CERIMÔNIA MEMORIAL H.L. Mencken

Onde fica o cemitério dos deuses mortos? Algum enlutado ainda regará as flores de seus túmulos? Houve uma época em que Júpiter era o rei dos deuses, e qualquer homem que duvidasse de seu poder era ipso facto um bárbaro ou um quadrúpede.
Haverá hoje um único homem no mundo que adore Júpiter? E que fim levou Huitzilopochtli? Em um só ano – e isto foi há apenas cerca de quinhentos anos – 50 mil rapazes e moças foram mortos em sacrifício a ele. Hoje, se alguém se lembra dele, só pode ser um selvagem errante perdido nos cafundós da floresta mexicana.
Huitzilopochtli, como muito outros deuses, não tinha um pai humano; sua mãe era uma virtuosa viúva; nasceu de um inocente flerte dela com o sol. Quando ele resmungava, seu pai, o sol, ficava quieto. Quando trovejava de ira, terremotos engoliam cidades inteiras. Quando tinha sede, era saciado por 5 mil litros de sangue humano. Hoje, Huitzilopochtli está tão esquecido quanto Allen G. Thurman. Para quem já teve como seus pares Alá, Buda, e Wotan, seus colegas atualmente são Richmond P. Robinson, Alton B. Parker, Adelina Patti, Tom Sharkey e o general Wayler, sejam quem forem.

→ TRECHOS DE DADOS
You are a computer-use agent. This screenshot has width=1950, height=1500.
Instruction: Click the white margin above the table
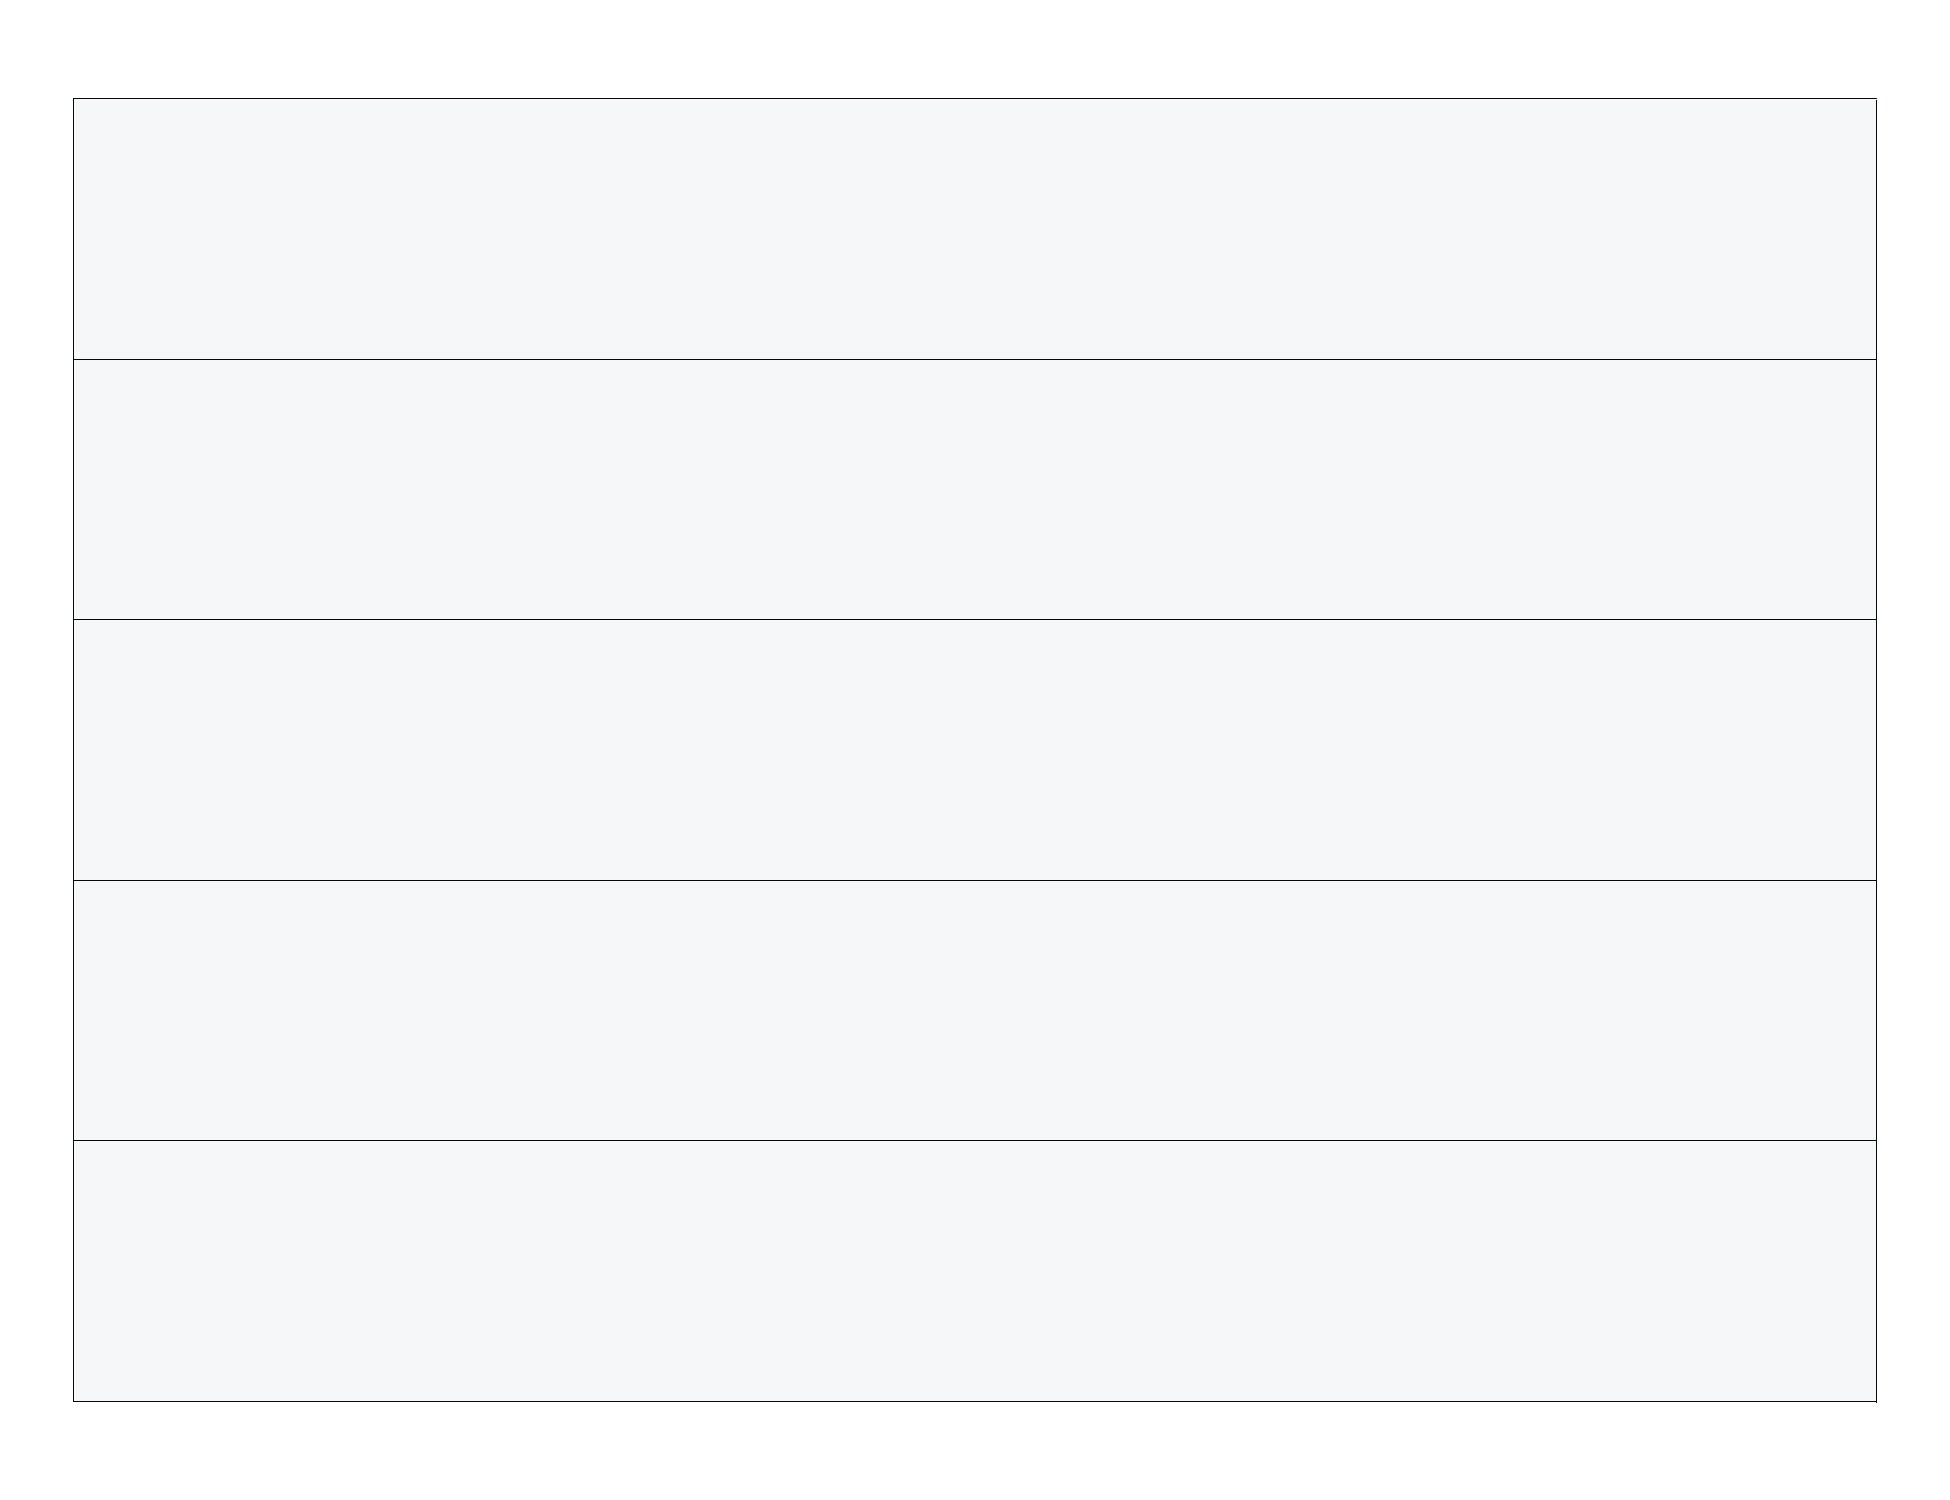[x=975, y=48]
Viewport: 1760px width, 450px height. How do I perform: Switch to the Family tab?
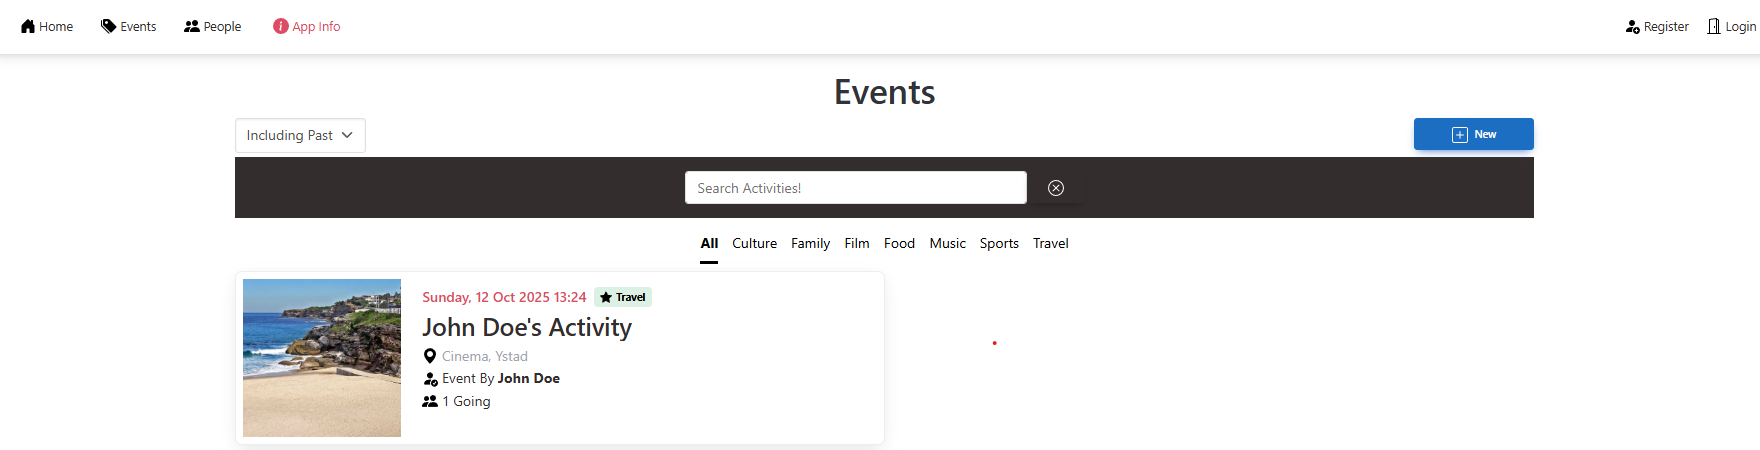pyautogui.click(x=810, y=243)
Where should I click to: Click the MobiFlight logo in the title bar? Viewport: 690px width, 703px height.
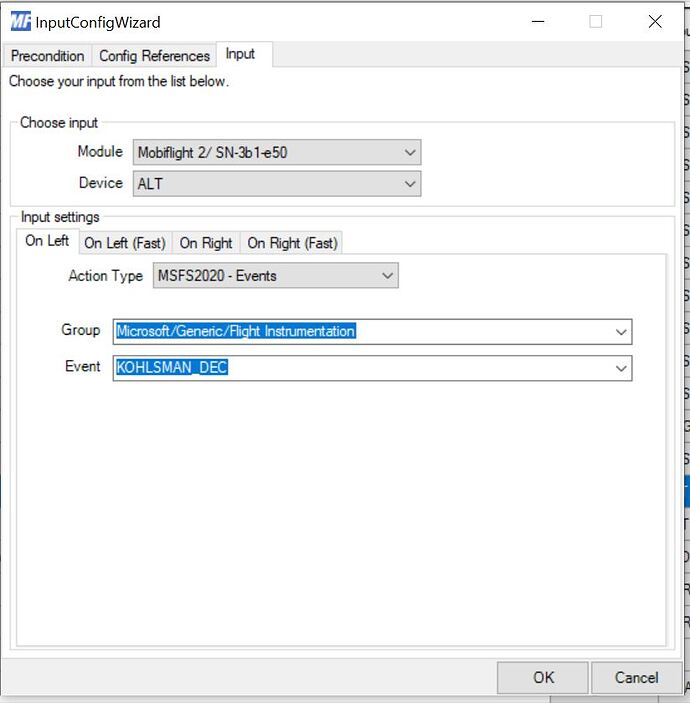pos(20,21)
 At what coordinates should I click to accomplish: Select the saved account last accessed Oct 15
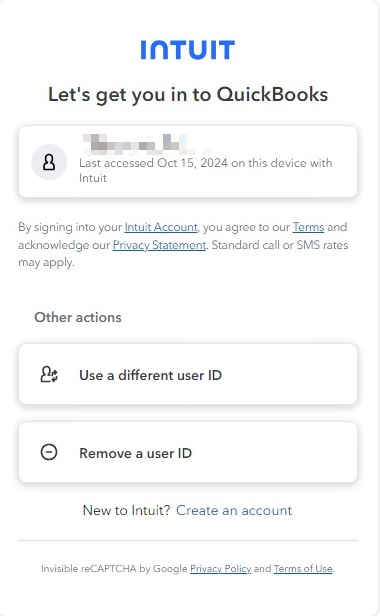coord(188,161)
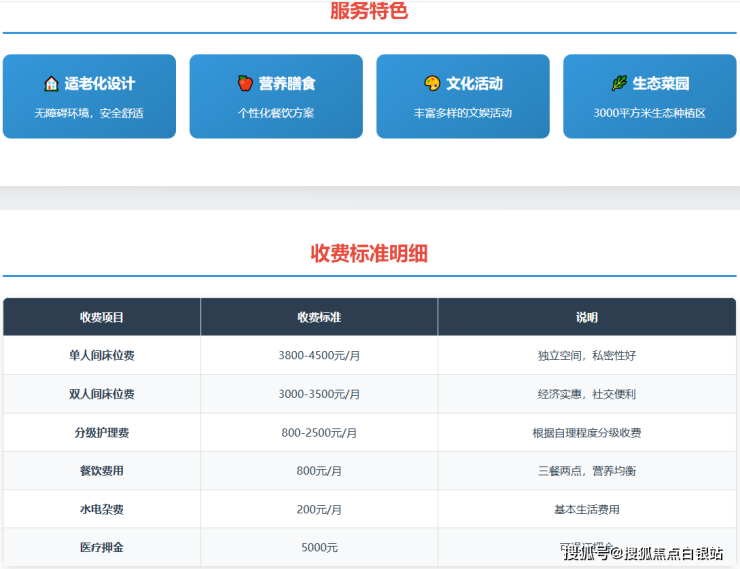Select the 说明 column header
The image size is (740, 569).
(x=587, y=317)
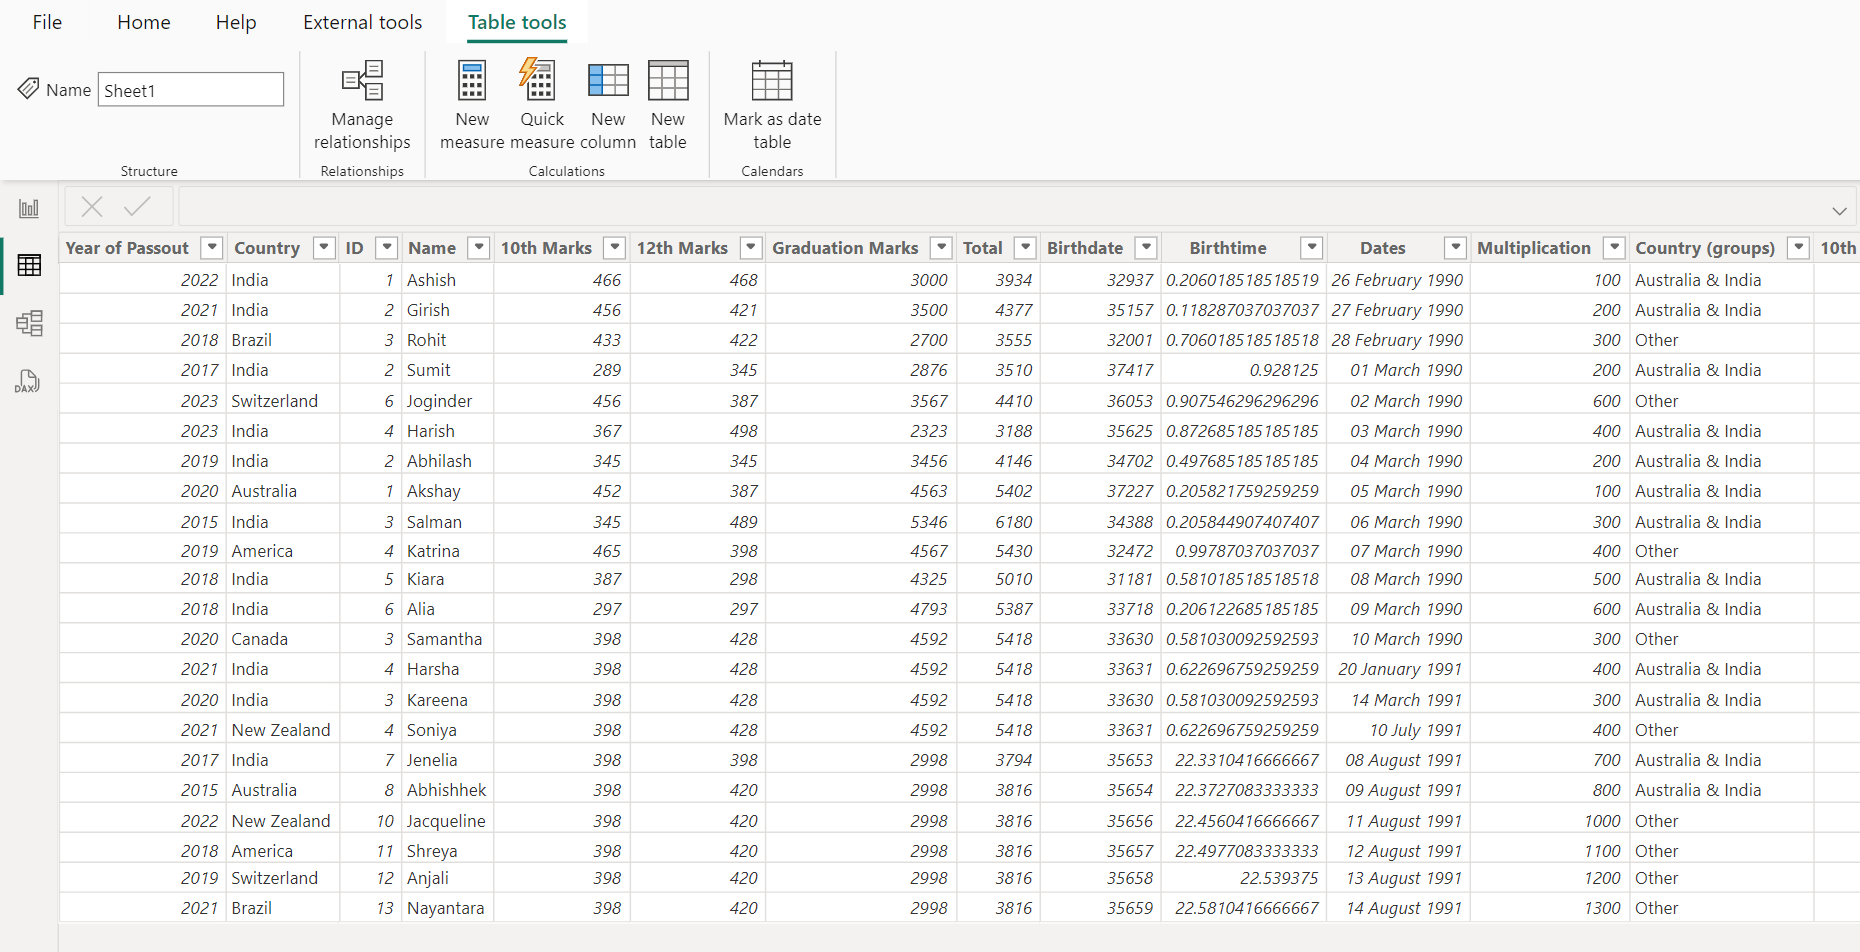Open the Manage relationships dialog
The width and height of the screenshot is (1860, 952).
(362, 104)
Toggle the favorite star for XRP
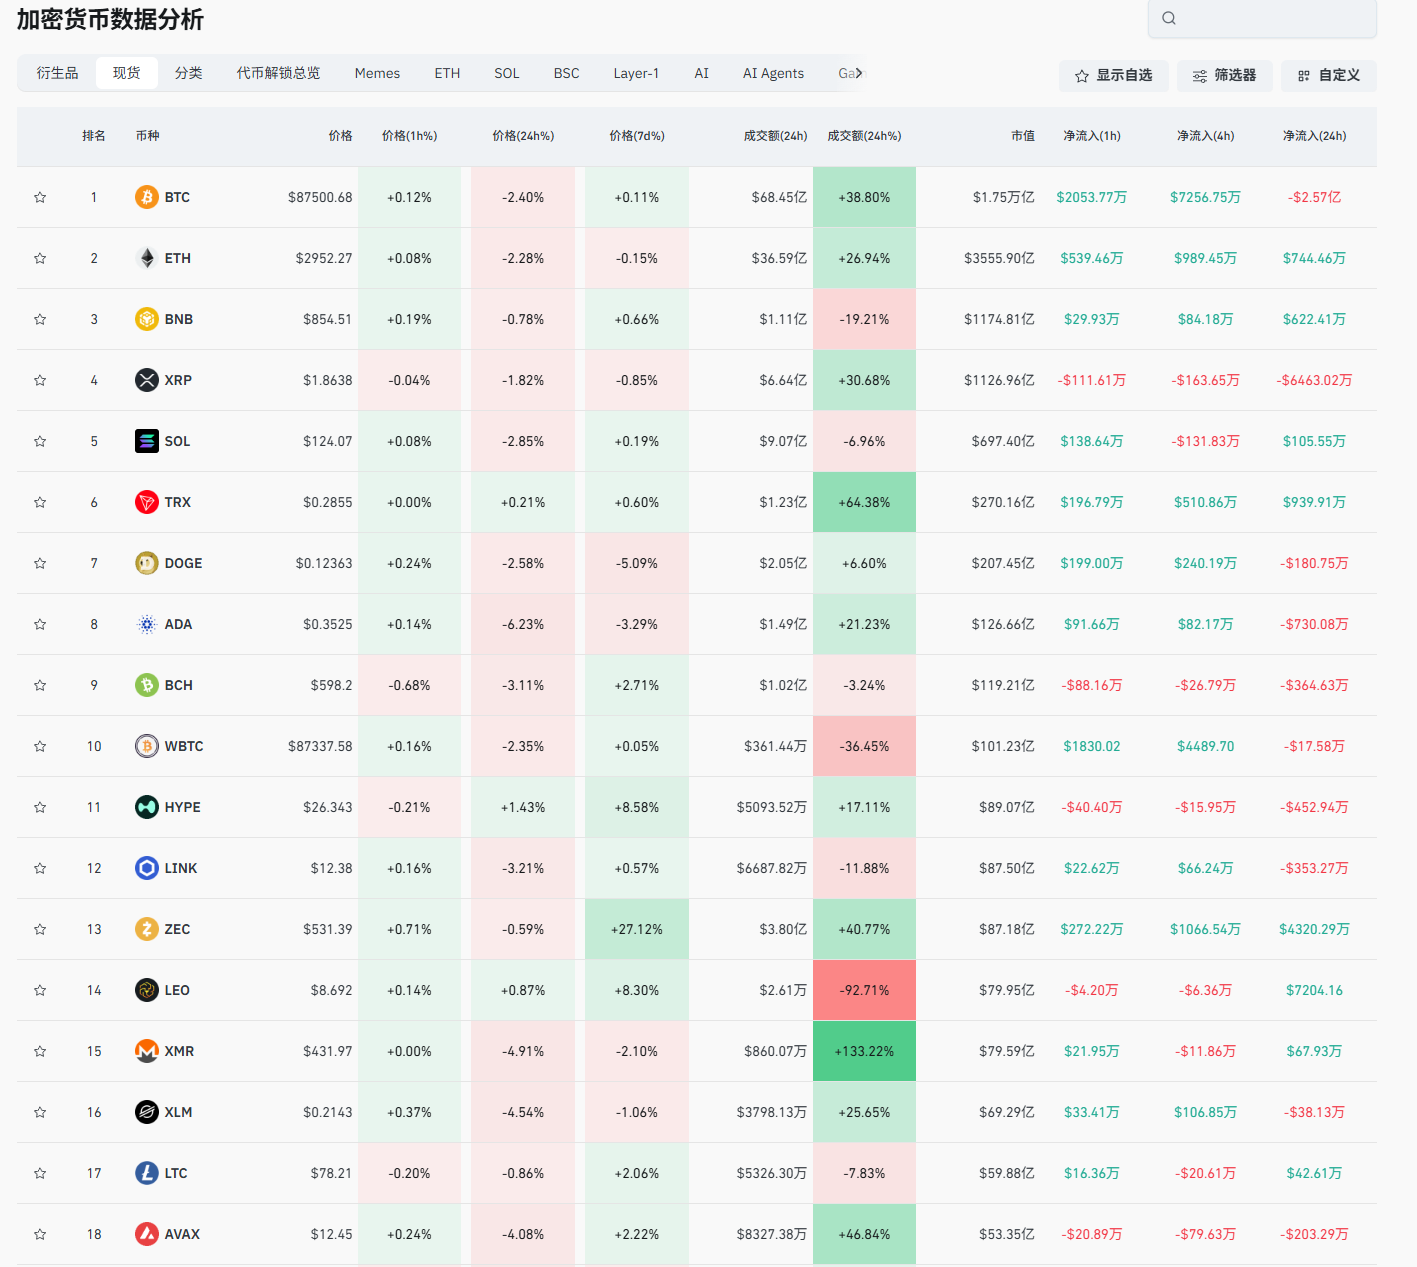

→ OBJETIVO
Escreva a continuação do texto sobre os deuses mortos e esquecidos, começando logo após a última frase. Os itens são um material independente do texto.

→ RESPOSTA
Falando em Huitzilopochtli, logo vem à memória seu irmão Tezcatilpoca. Tezcatilpoca era quase tão poderoso: devorava 25mil virgens por ano. Levem-me a seu túmulo: prometo chorar e depositar uma couronne des perles. Mas quem sabe onde fica? E onde fica túmulo de Quitzalcoatl? Ou o de Xiehtecutli? Ou o de Centeotl, aquela gracinha de deus Ou o de Tlazolteotl, a deusa do amor? Ou o de Mictlan? Ou o de Xipe? Ou os restos de Tzitzimitles? Onde estão seus ossos? Onde fica o salgueiro onde eles penduraram suas harpas? Em qual Inferno perdido e desconhecido esperam pela ressuirreição? Quem desfruta suas heranças? E onde fica o túmulo de Dis, de quem César dizia que era principal deus dos celtas? Ou o de Tarves, o touro? Ou o de Moccos, o porco? Ou o de Épona, a égua? Ou o de Mullo, o asno celestial? Houve uma época em que os irlandeses reverenciavam todos esses deuses, mas hoje até o mais bêbado deles só consegue rir disso.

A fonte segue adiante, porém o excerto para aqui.